United Airlines has named its new CFO, following Gerry Laderman’s announcement of his planned retirement in May of this year. The new finance chief, Michael Leskinen, assumes his role immediately. In addition to the CFO title, Leskinen is also promoted to executive vice president of the airline company.
Leskinen will oversee corporate finance, treasury, FP&A, tax, accounting, investor relations, procurement, internal audit, risk management, and corporate strategy, according to United. United has over $70B in assets, over $48 billion in revenue, and profits of $1.9 billion.

Leskinen has been with United since 2018, when he started in investor relations, and continued along that path until he was named president of United Airlines Ventures (UAV), the role he held immediately prior to being named CFO. UAV is a venture capital fund focused in part on decarbonizing air travel. He posted on his personal LinkedIn page that he will continue to focus on climate change.
Also of note, Leskinen led the company in raising $6.8 billion of financing from Goldman Sachs and others in 2020 when the pandemic caused $63 billion in losses for the U.S.’s top five airlines.

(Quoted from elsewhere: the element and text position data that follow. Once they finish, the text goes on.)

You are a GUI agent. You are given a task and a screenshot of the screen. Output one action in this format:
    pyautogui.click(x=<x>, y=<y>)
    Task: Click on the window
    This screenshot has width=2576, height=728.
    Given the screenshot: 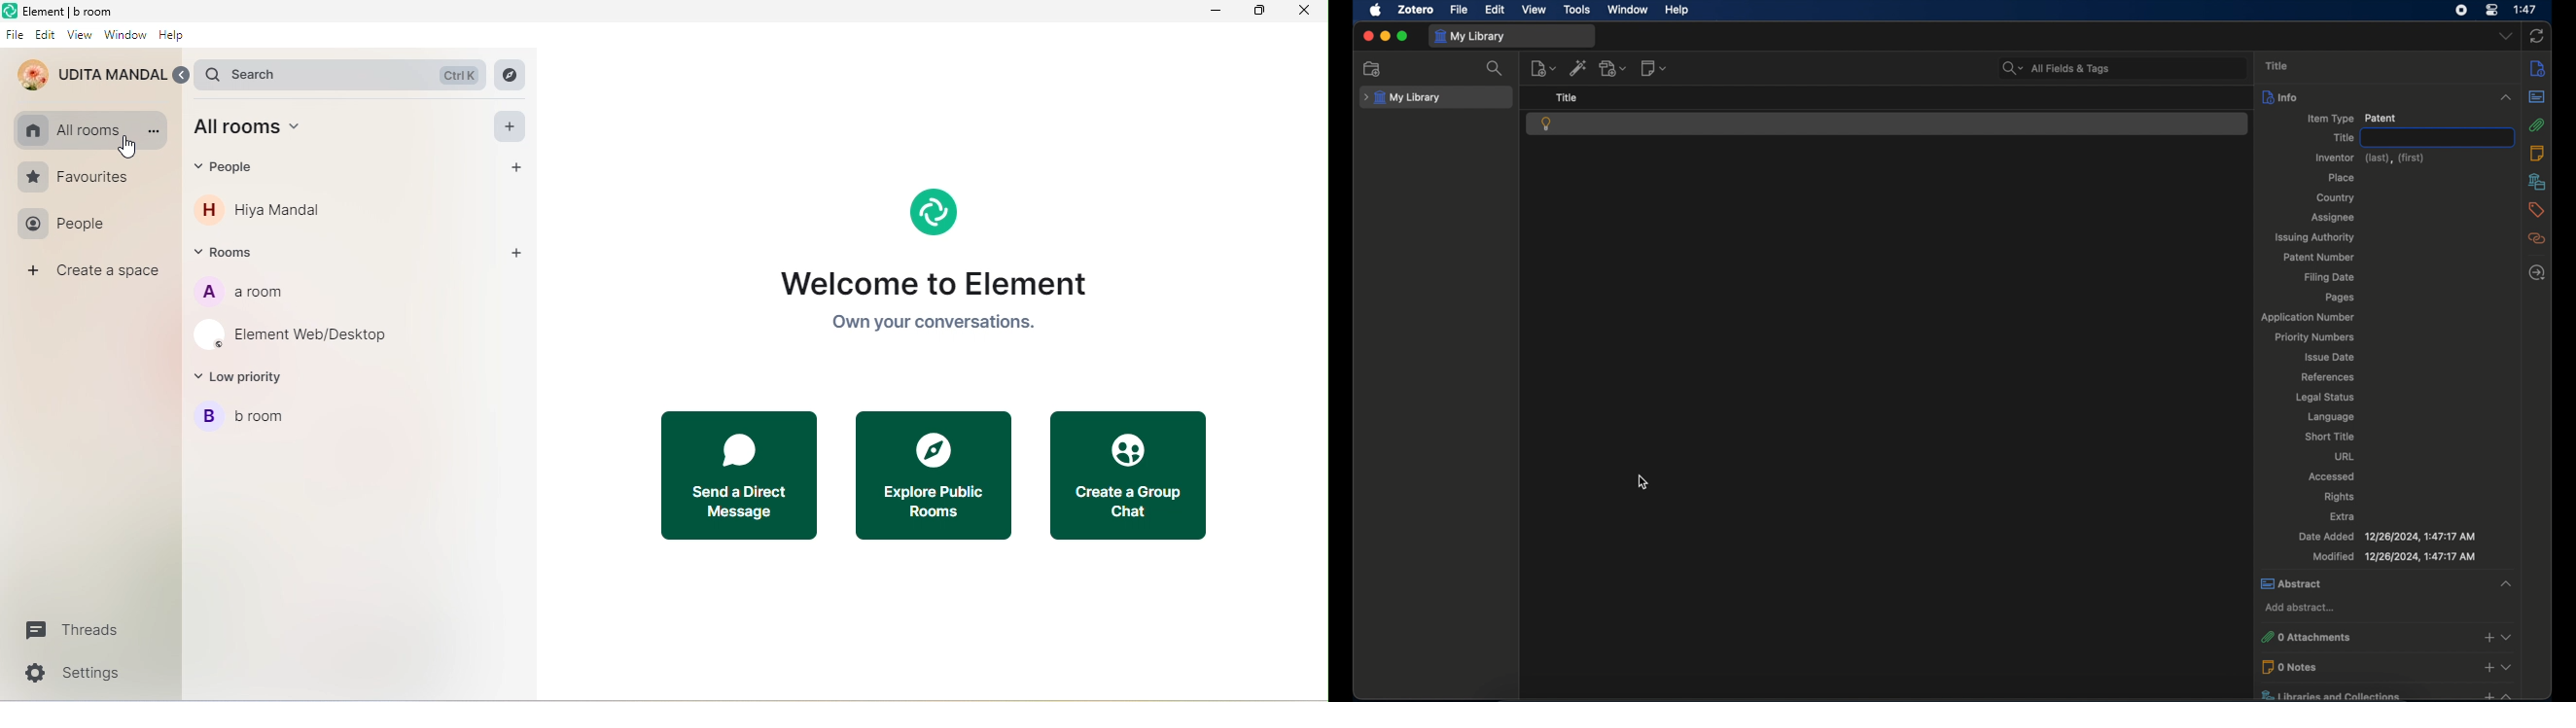 What is the action you would take?
    pyautogui.click(x=1629, y=9)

The debt was secured by United’s Mileage Plus loyalty program.
Leskinen succeeds Laderman, who has been with the company for 13 years, the last five as CFO.
Leskinen’s time in investor relations at United means he has a relatively unique background for a finance chief. According to a recent report from Crist | Kolder, only 1.3% of CFOs surveyed directly came from this internal role, though the survey is silent on earlier parts of their careers. Most CFOs are promoted from either corporate finance or controller/chief accounting officer, titles Leskinen has not held. Additionally, at age 44, Leskinen is substantially younger than the surveyed average age of 50.8 at the time of appointment.
By comparison, Dan Janki, CFO of Delta, developed his career in corporate audit and matriculated to treasury while at GE, but he also had a stop in investor relations and served as president and CEO of GE Power Portfolio. Devon May, CFO of American Airlines, has followed a much more traditional path, spending extensive time in FP&A before arriving in his current role, but also spent time in pricing and capacity planning while at America West Airlines.